Everyone feels a little bad spending money on a hotel room. After all, it’s just a place where you rest when you’re not having fun. That’s normal. But if you’re starting to feel really uncomfortable with the cost, you’re spending too much.

You’re probably thinking to yourself “Chris, why do you sound so cranky about this issue?”  Okay, maybe you didn’t think that at all, but let me explain anyway.  In my experience, the clients who are the most likely to cancel are those who book deluxe resorts.  I’ve often wondered if those clients would have gone to Disney World if they’d had a less daunting $2200 price tag facing them at the 3-month mark than a trip that costs $5800.  It seems to me that the worry over cost takes a lot of fun out of the planning experience and leads some guests to just cancel entirely.

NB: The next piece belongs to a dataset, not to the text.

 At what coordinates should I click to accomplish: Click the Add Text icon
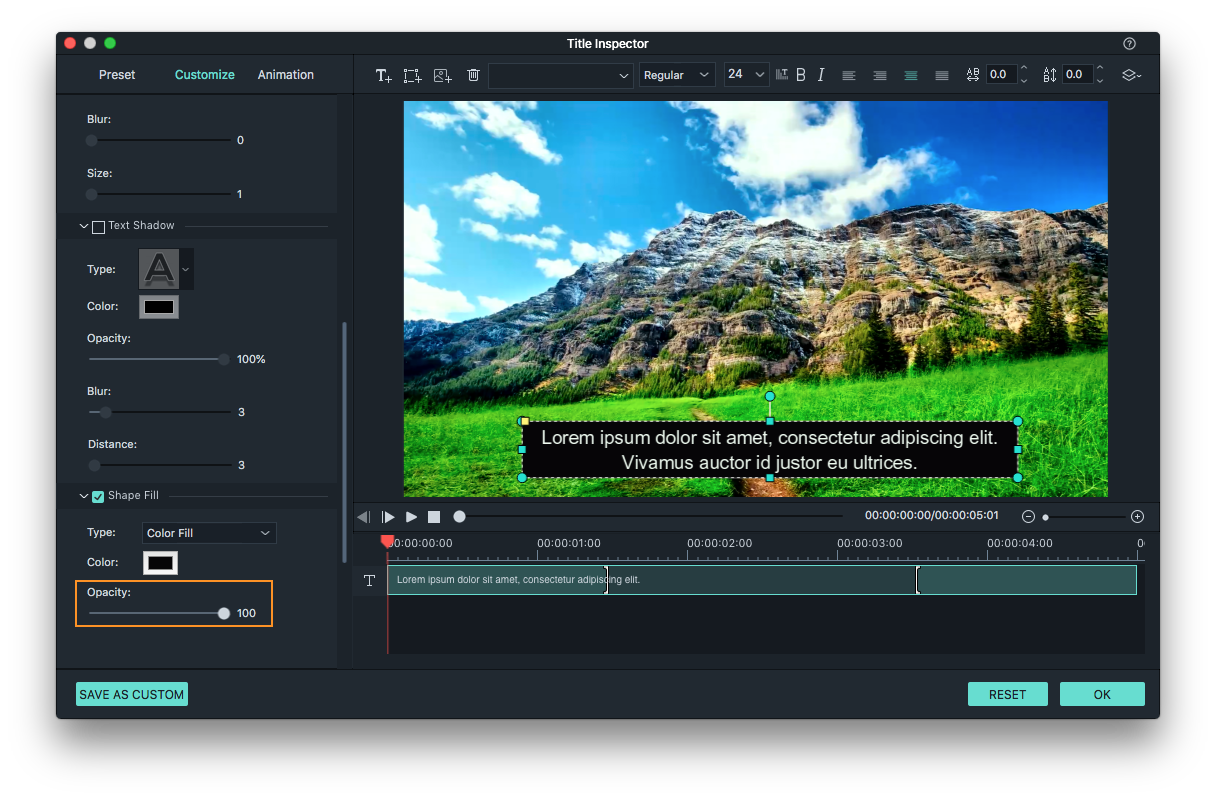[x=383, y=75]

3.  If you get in over your head, let your travel agent or Disney know as soon as possible. 

This can save your deposit or, as noted above, make it easier to find an alternative resort, but just as importantly it can also help you avoid Disney’s $50 change fee.  What, you haven’t heard about that?  Well, whenever you lower the amount of your package 45-days or less prior to travel, Disney can charge you a $50 change fee, so try to make any changes to your resort reservation prior to that time.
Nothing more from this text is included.